Polymeric micelles for delivery of poorly soluble drugs: Preparation and anticancer activityin vitroof paclitaxel incorporated into mixed micelles based on poly(ethylene glycol)-lipid conjugate and positively charged lipids

Abstract

Paclitaxel-loaded mixed polymeric micelles consisting of poly(ethylene glycol)-distearoyl phosphoethanolamine conjugates (PEG-PE), solid triglycerides (ST), and cationic Lipofectin® lipids (LL) have been prepared.
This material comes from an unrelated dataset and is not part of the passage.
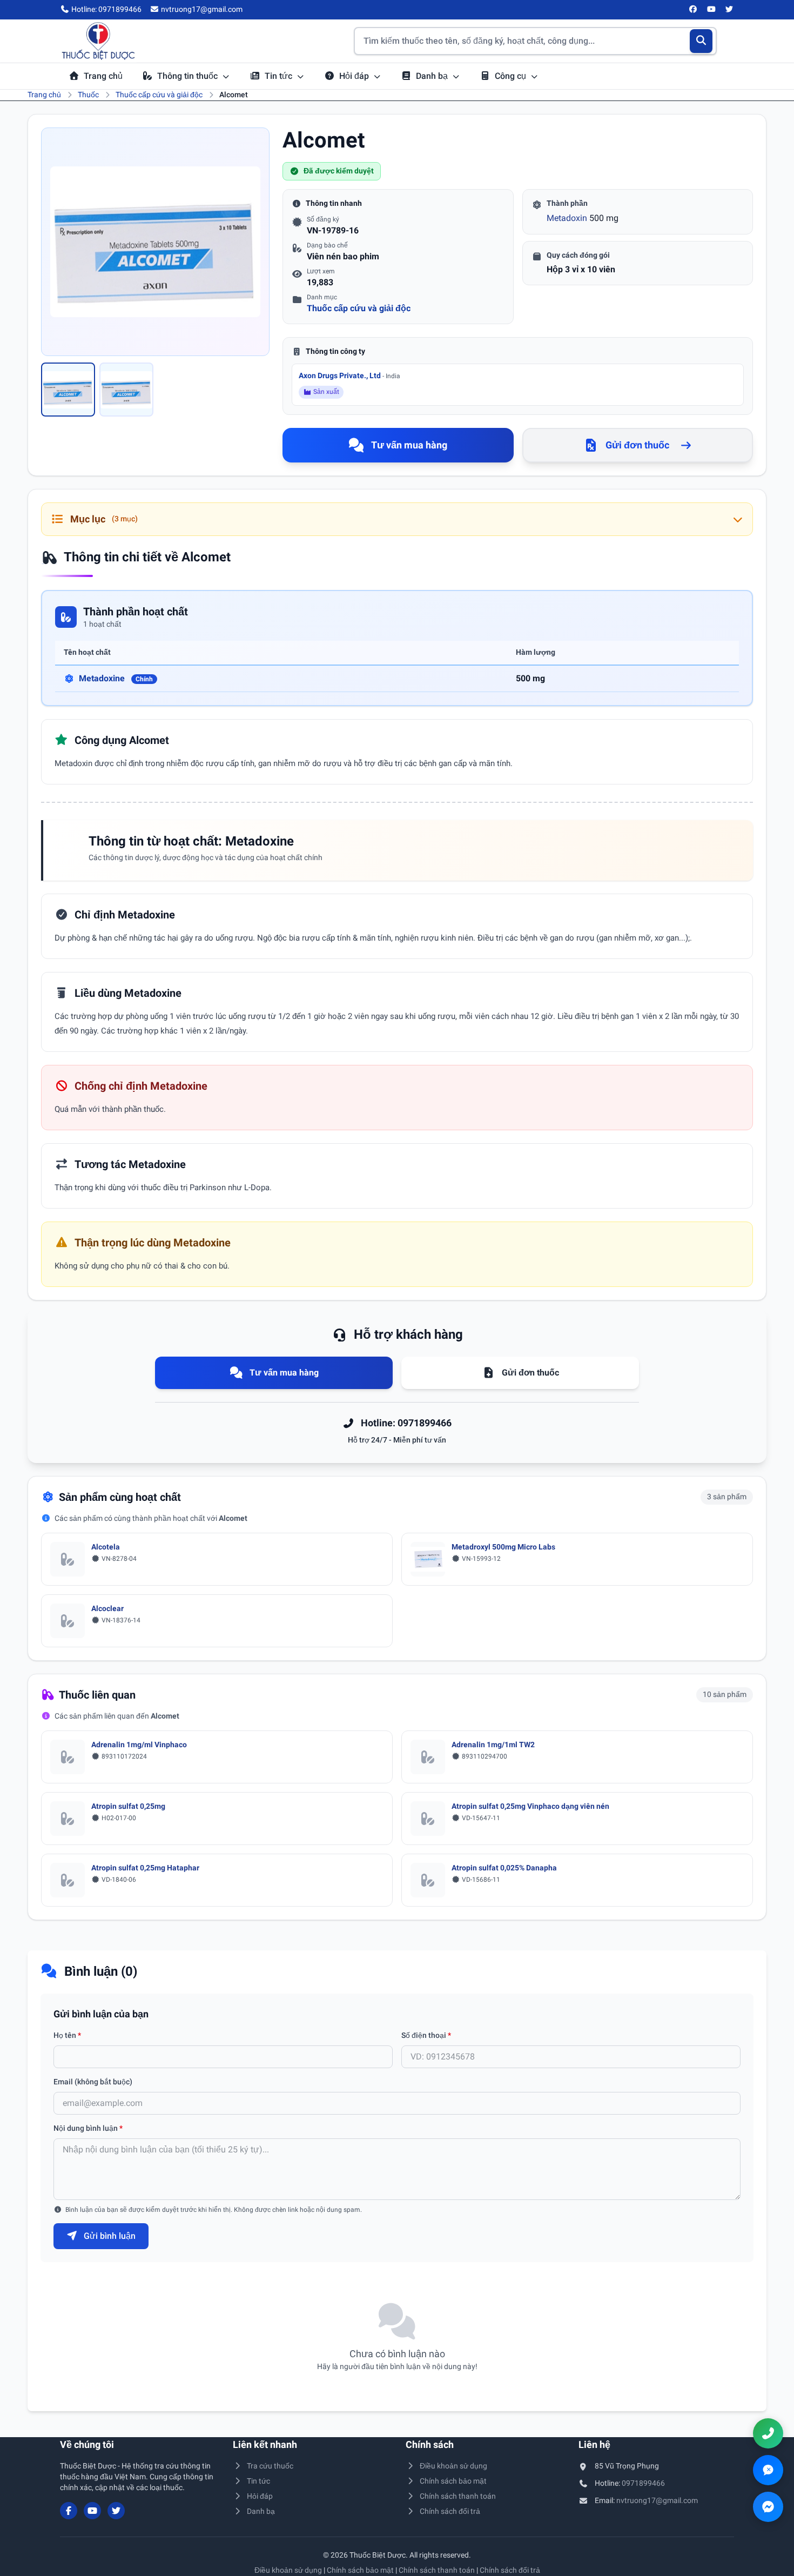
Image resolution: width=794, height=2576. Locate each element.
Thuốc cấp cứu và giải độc (159, 94)
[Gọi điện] (768, 2433)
Micelles with the optimized composition (PEG-PE/ST/LL/paclitaxel=12/12/2/1 by weight) had an average micelle size of about 100 nm, and zeta-potential of about −6 mV. Micelles were stable and did not release paclitaxel when stored at 4°C in the darkness (just 2.9% of paclitaxel have been lost after 4 months with the particle size remaining unchanged). The release of paclitaxel from such micelles at room temperature was also insignificant. However, at 37°C, approx. 16% of paclitaxel was released from PEG-PE/ST/LL/paclitaxel micelles in 72 h, probably, because of phase transition in the ST-containing micelle core. In vitro anticancer effects of PEG-PE/ST/LL/paclitaxel and control micelles were evaluated using human mammary adenocarcinoma (BT-20) and human ovarian carcinoma (A2780) cell lines. Paclitaxel in PEG-PE/ST/LL micelles demonstrated the maximum anti-cancer activity. Cellular uptake of fluorescently-labeled paclitaxel-containing micelles by BT-20 cells was investigated using a fluorescence microscopy. It seems that PEG-PE/ST/LL micelles, unlike micelles without the LL component, could escape from endosomes and enter the cytoplasm of BT-20 cancer cells thus increasing the anticancer efficiency of the micellar paclitaxel.